Figure 19a Figure 19b
Figure 19c
Figure 19. Results of the eFAST method. A: for abundance output. B: for variation output. C: for vacancy output. Numbers on x-axis for all plots: 1: scout-prob, 2: survival-prob, 3: scouting-survival. White bar: first-order effects (Si), i.e., main effects. Sum of white and grey bars: total effect (STi), i.e., main and all interaction effects.

FANOVA decomposition with Gaussian process

3.50
The method of fitting a Gaussian process (GP) to replace a computationally expensive model is related to the metamodel approach in DoE. A GP is a stochastic process, i.e., a generalisation of a probability distribution to functions of random variables, where each finite collection follows a joint (multivariate) normal distribution (Grimmett & Stirzaker 1993; Rasmussen & Williams 2006; Snelson 2007). GPs are used for interpolation, extrapolation and smoothing of time series (Wiener 1950) and spatial data. The geostatistical Kriging method, for example, is based on GPs (Snelson 2007). A GP, as a surrogate or emulator of a computer model, can be further used for a Functional Analysis of Variance (FANOVA), as performed by Dancik et al. (2010). The R package mlegpFULL (Dancik 2009, available on request from the developer of the online available mlegp package) can perform the fitting procedure and the FANOVA decomposition. The following shows how this works:

# 1. Run a Latin hypercube sampling as done above
# (see Partial (rank) correlation coefficient).
# The result should be two variables: the first containing
# the input factor combinations (param.sets) and the second
# containing the corresponding model responses (sim.results).

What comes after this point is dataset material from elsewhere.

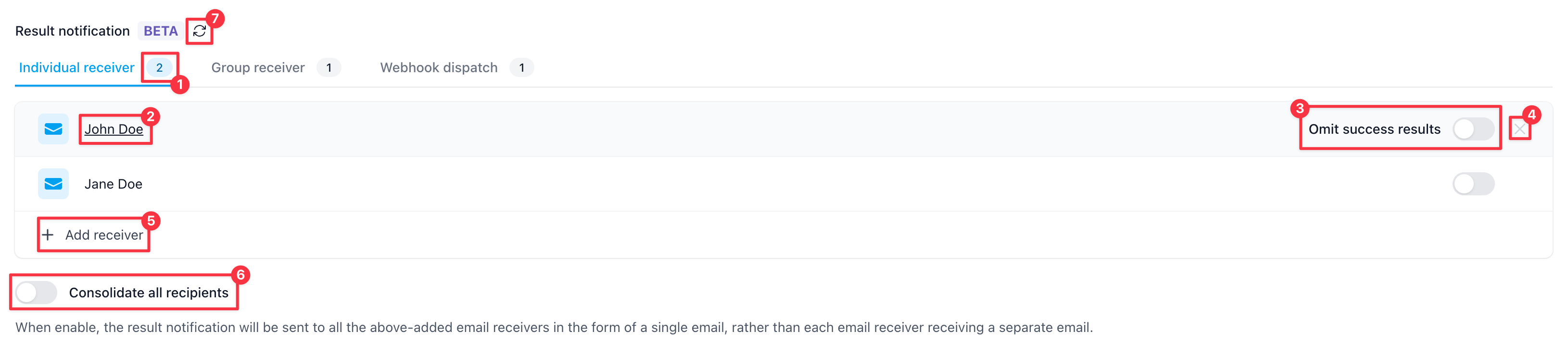The height and width of the screenshot is (357, 1568).
Task: Remove John Doe with the X icon
Action: tap(1520, 129)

# 2. Fit a Gaussian process to the simulation results.
fit <- mlegp(param.sets, sim.results, param.names =
                  c('scout-prob',
                    'survival-prob',
                    'scout-survival'))

# 3. Calculate the FANOVA decomposition.
FANOVADecomposition(fit, verbose=FALSE)

3.51
We used a Latin hypercube sampling with only 500 samples, i.e., only 500 simulation function calls, to fit the Gaussian process. The results of the FANOVA decomposition using this Gaussian process are shown in Table 10. They contain results for main/first-order as well as second-order interaction effects but do not deliver total sensitivity indices as eFAST and Sobol' with modification by Saltelli do. Nevertheless, the results here are in good accordance with the results of the eFAST and Sobol' methods. The variation in the abundance output is mostly determined by the variation of the input factor survival-prob (ca. 81%), and there are only small second-order interaction effects. The second-order interaction effects here are primarily determined under participation of survival-prob with the other two input factors. There is nearly no interaction effect between scout-prob and scouting-survival, as we already know from the Sobol' method. The variance in variation output is determined to a large extent by the interaction effects of survival-prob with the other two input factors. The main effects are less important, but the ranking of importance of the three input factors differs in comparison to the eFAST and Sobol' methods. From the Sobol' method we already know that the results for the variation output are uncertain. Therefore, this difference is not surprising. For the vacancy output the results here again fully match the results of the eFAST and Sobol' methods. The most important factor is survival-prob, explaining approx. 99% of the variance with its first-order effect (eFast: 98%, Sobol': 99%, optimised Sobol': 95%).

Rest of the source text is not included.